The seasons and their changing landscapes are always celebrated in out busts of songs redolent in joy. Thus in spring the wide valleys, flower-bedecked mountains, the boating lakes and the romping deer are paid an ode to, in spring's own raga Vasanta.the pitter-patter of the rains are welcomed by the smiling maiden getting happily drenched, to the melody of Malhar, unique to the season. Autumn has the frolicking fish in the ponds and the beaming bevy of children, enjoying sugarcane juice. And, winter has the has somber vina to catch the mood of the wrinkled woman in a threadbare blanket, trying to get some warmth from her smoky oven.
According to Nehru, the age of the Guptas was no doubt a golden one enlightened, vigorous and highly cultured, but the efflorescence of culture began in the kushana time. The Ajanta frescoes are full of tenderness and love of beauty and life. Painted by the Buddhist monks, these frescoes take one back into some distant, dream- like and yet real world. We have here women in plenty: princesses, singers, dancers seated and standing, beautifying themselves or in procession. Nehru feels how well those painter-monks must have known the world and the moving drama of life! By the gupta time, even the kings and emperors saw themselves in the image of the Gods and Goddesses as sculpted on their coins.

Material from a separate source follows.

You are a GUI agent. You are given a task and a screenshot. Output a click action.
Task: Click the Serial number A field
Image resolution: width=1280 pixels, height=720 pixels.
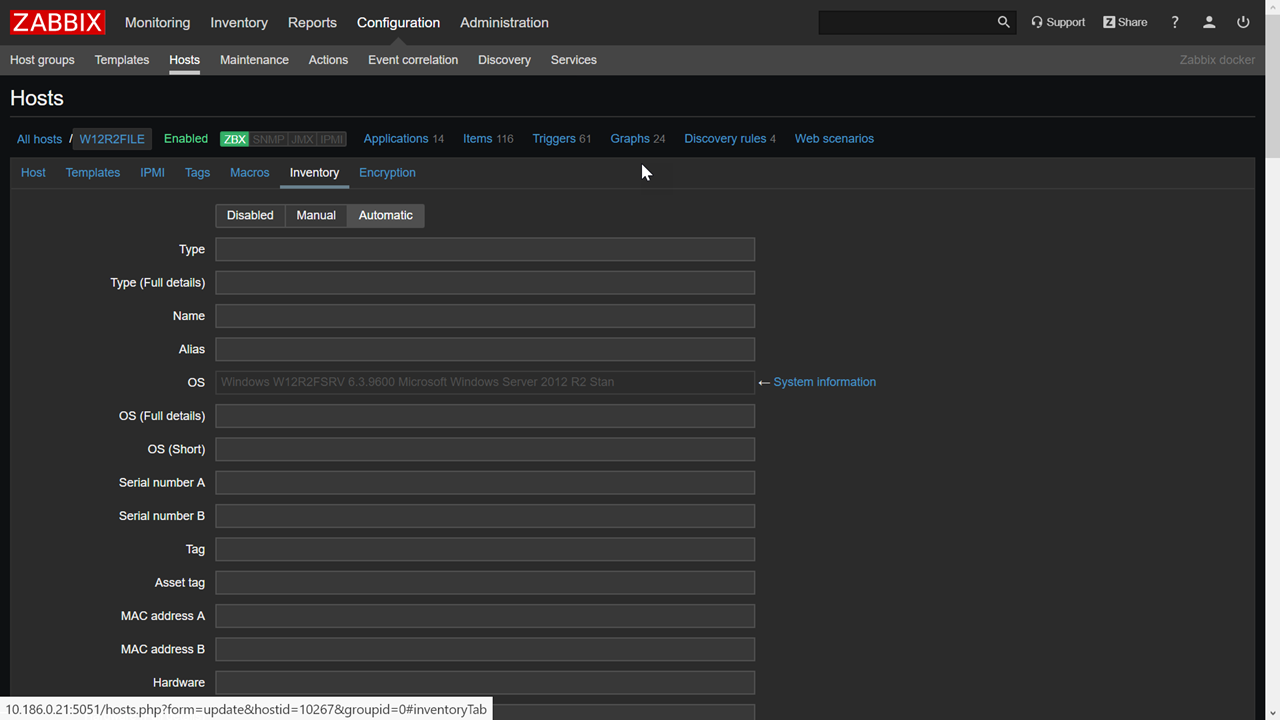(x=485, y=483)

Nehru refers to Kalidasa, acknowledged as the greatest poet and playwright of Sanskrit literature, who probably lived in the 4th century at Ujjain. There was a contemporary playwright Shudrak, known for his tender play Mrichchakatikam (The clay cart). Interestingly, Nehru noted that the language of the old plays of Kalidasa and other is mixed. In the same play, educated people speak Sanskrit and ordinary, uneducated folk, usually women, in Prakrit, the language of the masses. The lyrical and poetic passages which abound are in Sanskrit.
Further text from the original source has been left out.